REQUIRED WORK - Pick out each line of the listing that contains the word "arrow", and copy those lines.
......
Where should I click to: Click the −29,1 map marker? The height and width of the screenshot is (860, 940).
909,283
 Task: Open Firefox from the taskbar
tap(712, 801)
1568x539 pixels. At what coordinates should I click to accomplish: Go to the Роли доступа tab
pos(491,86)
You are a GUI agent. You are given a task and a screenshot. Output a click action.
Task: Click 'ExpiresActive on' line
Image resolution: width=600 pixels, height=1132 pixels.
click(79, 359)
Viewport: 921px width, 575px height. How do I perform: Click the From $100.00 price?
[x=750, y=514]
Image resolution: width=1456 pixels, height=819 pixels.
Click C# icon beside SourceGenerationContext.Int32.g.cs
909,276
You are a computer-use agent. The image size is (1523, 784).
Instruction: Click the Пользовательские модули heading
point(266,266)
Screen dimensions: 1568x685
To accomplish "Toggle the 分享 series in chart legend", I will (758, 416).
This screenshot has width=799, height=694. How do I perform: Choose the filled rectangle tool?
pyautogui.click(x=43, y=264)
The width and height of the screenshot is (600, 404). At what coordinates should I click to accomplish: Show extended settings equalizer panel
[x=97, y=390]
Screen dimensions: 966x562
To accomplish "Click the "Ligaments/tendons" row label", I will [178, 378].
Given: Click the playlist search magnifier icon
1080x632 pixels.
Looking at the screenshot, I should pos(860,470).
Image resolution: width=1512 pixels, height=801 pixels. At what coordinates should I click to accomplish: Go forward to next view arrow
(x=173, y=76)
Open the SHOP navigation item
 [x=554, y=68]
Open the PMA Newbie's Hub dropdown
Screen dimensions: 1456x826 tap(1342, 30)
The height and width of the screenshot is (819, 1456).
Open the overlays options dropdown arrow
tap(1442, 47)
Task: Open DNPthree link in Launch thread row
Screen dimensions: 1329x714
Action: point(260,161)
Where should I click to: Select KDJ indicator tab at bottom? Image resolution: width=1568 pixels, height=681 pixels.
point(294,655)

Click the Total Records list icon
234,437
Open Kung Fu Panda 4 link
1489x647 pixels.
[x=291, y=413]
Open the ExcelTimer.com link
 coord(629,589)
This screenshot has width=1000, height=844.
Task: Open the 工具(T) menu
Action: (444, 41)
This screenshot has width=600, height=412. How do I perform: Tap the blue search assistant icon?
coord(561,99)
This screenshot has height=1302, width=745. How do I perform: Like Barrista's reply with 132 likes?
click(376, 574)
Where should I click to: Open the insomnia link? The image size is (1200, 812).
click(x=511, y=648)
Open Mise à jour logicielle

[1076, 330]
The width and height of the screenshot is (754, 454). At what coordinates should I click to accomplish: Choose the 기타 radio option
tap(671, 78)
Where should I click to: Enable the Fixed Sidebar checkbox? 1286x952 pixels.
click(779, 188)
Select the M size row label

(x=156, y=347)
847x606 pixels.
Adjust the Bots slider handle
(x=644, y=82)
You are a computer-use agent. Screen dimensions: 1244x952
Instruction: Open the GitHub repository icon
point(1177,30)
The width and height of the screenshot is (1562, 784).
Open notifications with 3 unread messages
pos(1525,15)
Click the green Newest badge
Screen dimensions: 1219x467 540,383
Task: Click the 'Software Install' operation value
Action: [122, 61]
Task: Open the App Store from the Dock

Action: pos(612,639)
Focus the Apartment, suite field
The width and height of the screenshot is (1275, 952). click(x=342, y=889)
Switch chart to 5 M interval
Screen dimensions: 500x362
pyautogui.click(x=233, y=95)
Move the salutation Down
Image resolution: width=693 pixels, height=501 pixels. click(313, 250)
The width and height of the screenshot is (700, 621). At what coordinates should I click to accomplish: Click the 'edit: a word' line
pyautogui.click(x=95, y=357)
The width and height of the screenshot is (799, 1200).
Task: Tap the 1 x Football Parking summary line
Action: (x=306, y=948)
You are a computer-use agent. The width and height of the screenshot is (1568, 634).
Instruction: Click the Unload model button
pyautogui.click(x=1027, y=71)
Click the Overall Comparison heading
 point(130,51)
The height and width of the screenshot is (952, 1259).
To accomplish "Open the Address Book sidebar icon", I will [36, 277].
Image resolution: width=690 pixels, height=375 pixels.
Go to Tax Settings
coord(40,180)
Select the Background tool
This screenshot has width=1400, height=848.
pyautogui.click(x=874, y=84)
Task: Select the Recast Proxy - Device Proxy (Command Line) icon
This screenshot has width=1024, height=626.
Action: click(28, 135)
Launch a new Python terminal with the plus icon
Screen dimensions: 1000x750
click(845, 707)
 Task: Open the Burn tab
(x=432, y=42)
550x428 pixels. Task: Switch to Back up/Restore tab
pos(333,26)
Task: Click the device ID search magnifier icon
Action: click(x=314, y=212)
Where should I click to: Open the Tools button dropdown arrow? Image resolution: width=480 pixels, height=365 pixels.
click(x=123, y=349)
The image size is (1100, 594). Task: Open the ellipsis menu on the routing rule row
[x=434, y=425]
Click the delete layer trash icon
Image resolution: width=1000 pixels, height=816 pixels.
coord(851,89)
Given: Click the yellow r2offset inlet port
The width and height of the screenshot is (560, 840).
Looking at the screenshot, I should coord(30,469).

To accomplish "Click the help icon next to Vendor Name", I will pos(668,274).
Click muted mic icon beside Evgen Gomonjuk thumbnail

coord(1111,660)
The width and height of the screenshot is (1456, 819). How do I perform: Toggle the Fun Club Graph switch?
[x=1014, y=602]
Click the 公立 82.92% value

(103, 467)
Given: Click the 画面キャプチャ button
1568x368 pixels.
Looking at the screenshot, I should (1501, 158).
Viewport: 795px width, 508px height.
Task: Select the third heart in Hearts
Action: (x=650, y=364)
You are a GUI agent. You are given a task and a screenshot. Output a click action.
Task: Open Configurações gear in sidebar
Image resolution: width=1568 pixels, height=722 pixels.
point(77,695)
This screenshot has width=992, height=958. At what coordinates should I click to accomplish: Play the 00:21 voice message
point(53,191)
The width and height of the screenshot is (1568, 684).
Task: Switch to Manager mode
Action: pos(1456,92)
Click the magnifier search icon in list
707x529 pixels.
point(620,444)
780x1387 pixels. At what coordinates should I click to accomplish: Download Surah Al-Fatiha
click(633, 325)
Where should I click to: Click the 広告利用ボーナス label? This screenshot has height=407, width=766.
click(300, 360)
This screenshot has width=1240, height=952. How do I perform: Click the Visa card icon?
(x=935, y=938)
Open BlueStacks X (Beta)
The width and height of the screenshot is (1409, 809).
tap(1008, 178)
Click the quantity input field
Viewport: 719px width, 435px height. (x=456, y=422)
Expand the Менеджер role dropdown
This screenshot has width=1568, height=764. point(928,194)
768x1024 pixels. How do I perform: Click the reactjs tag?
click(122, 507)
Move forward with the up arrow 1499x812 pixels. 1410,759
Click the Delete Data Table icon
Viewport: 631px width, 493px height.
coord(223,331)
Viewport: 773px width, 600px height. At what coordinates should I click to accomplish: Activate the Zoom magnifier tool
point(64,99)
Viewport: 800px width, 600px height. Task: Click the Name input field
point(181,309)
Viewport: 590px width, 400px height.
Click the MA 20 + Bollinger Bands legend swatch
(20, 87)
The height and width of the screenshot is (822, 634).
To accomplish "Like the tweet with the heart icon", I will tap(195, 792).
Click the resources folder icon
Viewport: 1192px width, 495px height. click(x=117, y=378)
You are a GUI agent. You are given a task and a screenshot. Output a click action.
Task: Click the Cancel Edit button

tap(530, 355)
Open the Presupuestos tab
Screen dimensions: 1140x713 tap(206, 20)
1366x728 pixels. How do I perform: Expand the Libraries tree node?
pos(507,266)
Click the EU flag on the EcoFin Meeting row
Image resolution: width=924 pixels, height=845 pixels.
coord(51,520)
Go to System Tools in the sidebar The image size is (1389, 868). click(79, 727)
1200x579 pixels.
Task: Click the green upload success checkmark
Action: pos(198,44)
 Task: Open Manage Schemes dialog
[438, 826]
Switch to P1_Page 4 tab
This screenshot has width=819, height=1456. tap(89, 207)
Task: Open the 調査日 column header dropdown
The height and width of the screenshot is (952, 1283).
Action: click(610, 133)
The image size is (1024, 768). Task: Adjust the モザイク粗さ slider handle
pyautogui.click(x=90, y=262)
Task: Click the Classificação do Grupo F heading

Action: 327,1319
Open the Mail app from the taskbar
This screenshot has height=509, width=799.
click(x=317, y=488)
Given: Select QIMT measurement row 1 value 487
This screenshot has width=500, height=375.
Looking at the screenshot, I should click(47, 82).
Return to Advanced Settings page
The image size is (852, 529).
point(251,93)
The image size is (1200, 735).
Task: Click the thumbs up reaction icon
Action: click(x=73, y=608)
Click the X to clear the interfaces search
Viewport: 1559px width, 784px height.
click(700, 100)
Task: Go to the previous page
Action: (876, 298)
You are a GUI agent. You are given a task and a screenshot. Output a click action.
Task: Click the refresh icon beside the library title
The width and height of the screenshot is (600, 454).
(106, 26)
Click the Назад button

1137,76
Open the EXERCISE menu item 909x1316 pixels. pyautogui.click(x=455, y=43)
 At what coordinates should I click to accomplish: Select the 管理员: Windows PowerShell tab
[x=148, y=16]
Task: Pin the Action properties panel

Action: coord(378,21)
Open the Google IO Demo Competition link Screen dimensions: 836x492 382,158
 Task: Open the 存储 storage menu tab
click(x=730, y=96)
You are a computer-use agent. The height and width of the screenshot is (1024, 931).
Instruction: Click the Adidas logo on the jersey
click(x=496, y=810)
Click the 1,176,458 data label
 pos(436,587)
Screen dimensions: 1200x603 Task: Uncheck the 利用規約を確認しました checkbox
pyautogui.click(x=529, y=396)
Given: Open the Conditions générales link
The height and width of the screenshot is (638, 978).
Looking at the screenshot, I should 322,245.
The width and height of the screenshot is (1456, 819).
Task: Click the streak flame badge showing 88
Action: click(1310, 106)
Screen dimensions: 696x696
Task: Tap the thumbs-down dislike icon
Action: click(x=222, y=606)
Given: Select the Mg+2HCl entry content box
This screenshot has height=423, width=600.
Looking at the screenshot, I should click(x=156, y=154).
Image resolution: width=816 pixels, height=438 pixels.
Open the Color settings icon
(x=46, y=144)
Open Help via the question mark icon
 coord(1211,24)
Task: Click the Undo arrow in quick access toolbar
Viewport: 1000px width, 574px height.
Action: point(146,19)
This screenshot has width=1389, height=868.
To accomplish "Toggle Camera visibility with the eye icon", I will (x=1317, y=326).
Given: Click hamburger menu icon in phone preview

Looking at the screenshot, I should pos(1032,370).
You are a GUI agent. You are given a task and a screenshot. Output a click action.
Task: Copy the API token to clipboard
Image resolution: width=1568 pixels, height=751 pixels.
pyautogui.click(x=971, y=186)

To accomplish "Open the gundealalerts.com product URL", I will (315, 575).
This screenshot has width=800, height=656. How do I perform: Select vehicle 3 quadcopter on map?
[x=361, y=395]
......
CORRECT OUTPUT -
Image resolution: width=1512 pixels, height=801 pixels. At what coordinates should I click to accomplish: Go forward to next view arrow
Open the overlays options dropdown arrow
Where should I click to: Open the Tools button dropdown arrow? Image resolution: width=480 pixels, height=365 pixels.
Move forward with the up arrow 1499x812 pixels. 1410,759
Task: Click the Undo arrow in quick access toolbar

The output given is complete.